**Provided information:**
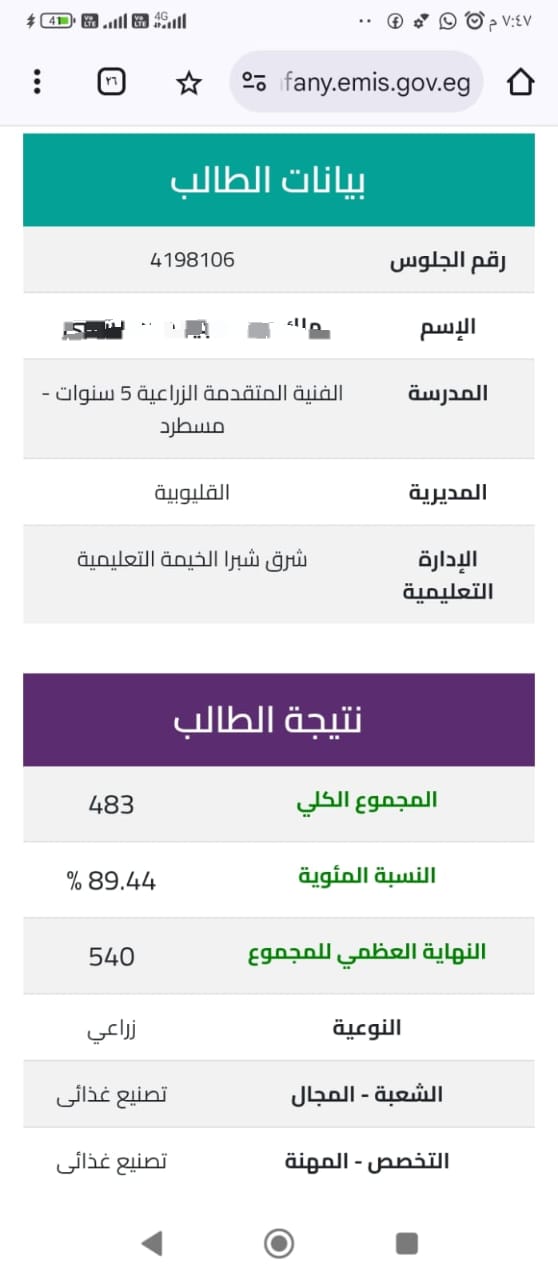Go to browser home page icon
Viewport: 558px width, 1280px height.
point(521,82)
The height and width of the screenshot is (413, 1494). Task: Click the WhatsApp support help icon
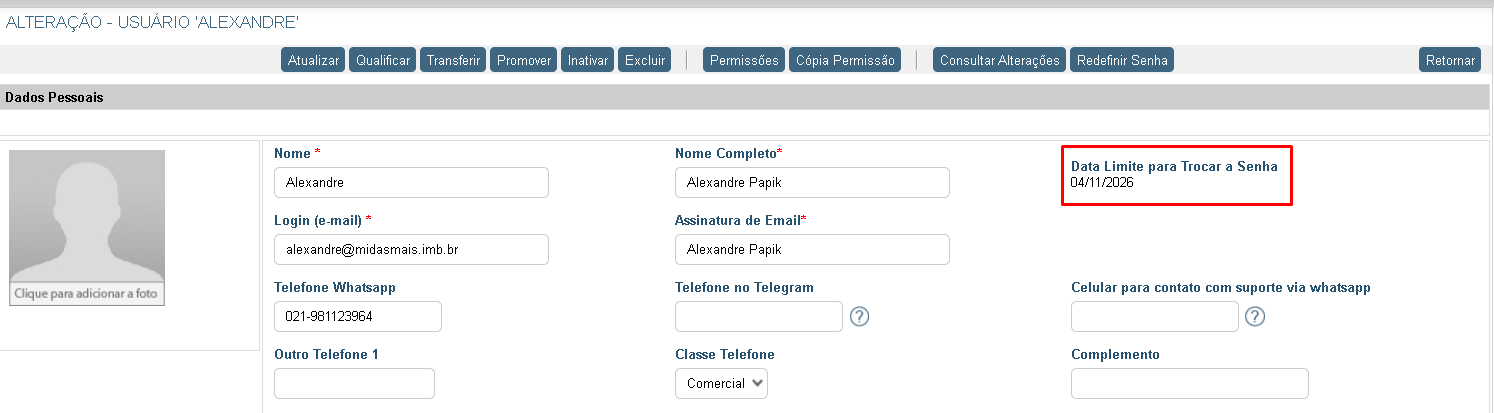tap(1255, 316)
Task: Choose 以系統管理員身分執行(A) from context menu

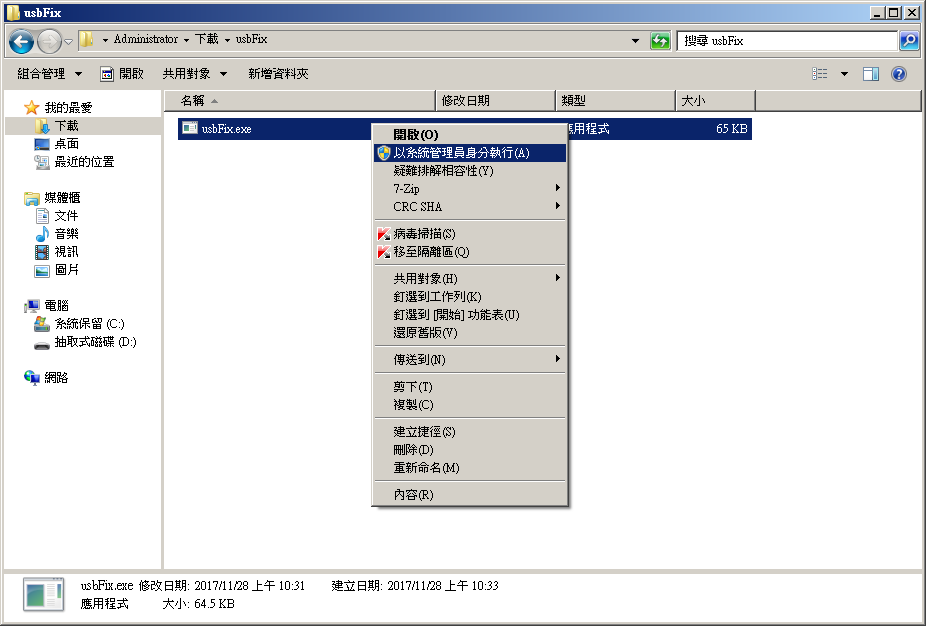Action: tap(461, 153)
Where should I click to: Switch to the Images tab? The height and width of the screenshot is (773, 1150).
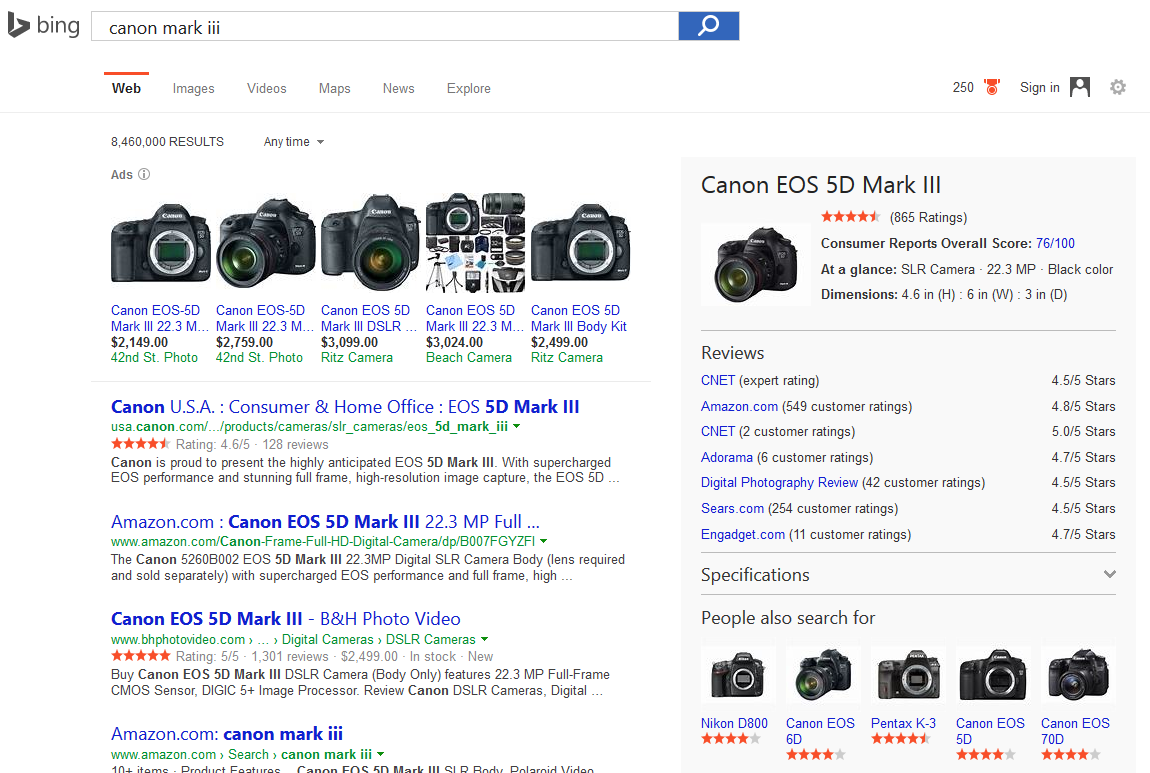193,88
--
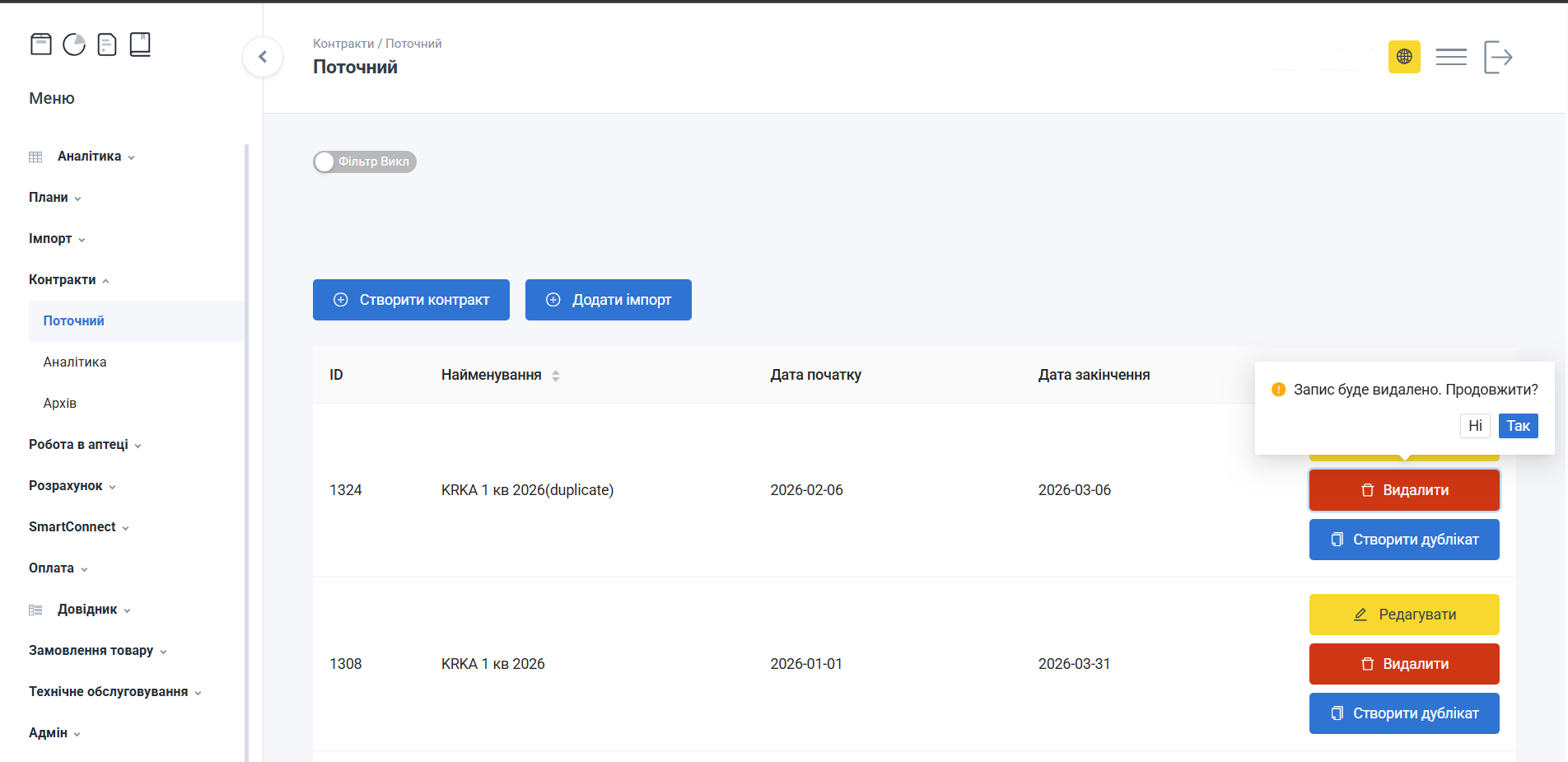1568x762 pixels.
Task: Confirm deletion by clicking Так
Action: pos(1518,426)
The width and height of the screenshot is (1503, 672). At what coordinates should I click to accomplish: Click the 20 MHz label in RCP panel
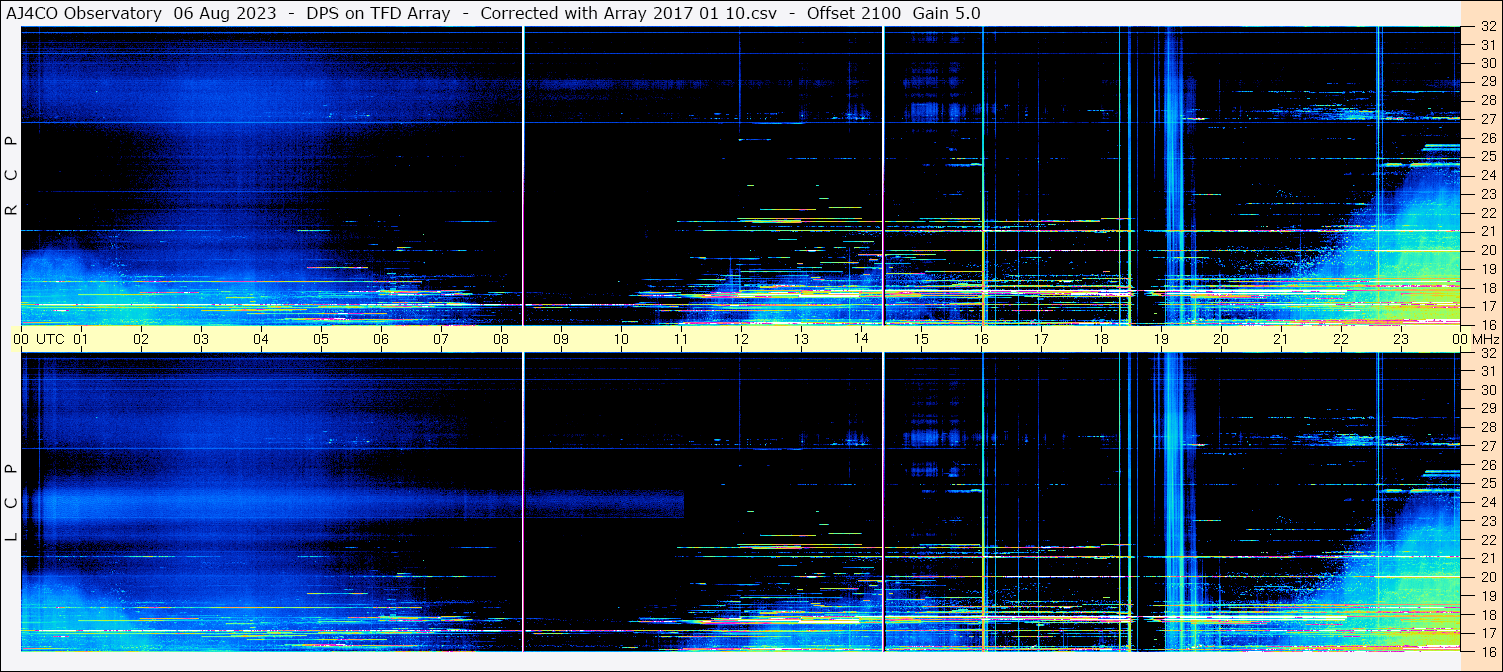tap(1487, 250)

**Stated goal:** Output the records as a Markdown table with the columns Row and Line, starting at the line that contains "The width and" and ending at the line that contains "tap(1487, 250)". Skip blank lines and omit the pictures.

**Correct result:**
| Row | Line |
|---|---|
| 1 | The width and height of the screenshot is (1503, 672). At what coordinates should I click to accomplish: Click the 20 MHz label in RCP panel |
| 2 | tap(1487, 250) |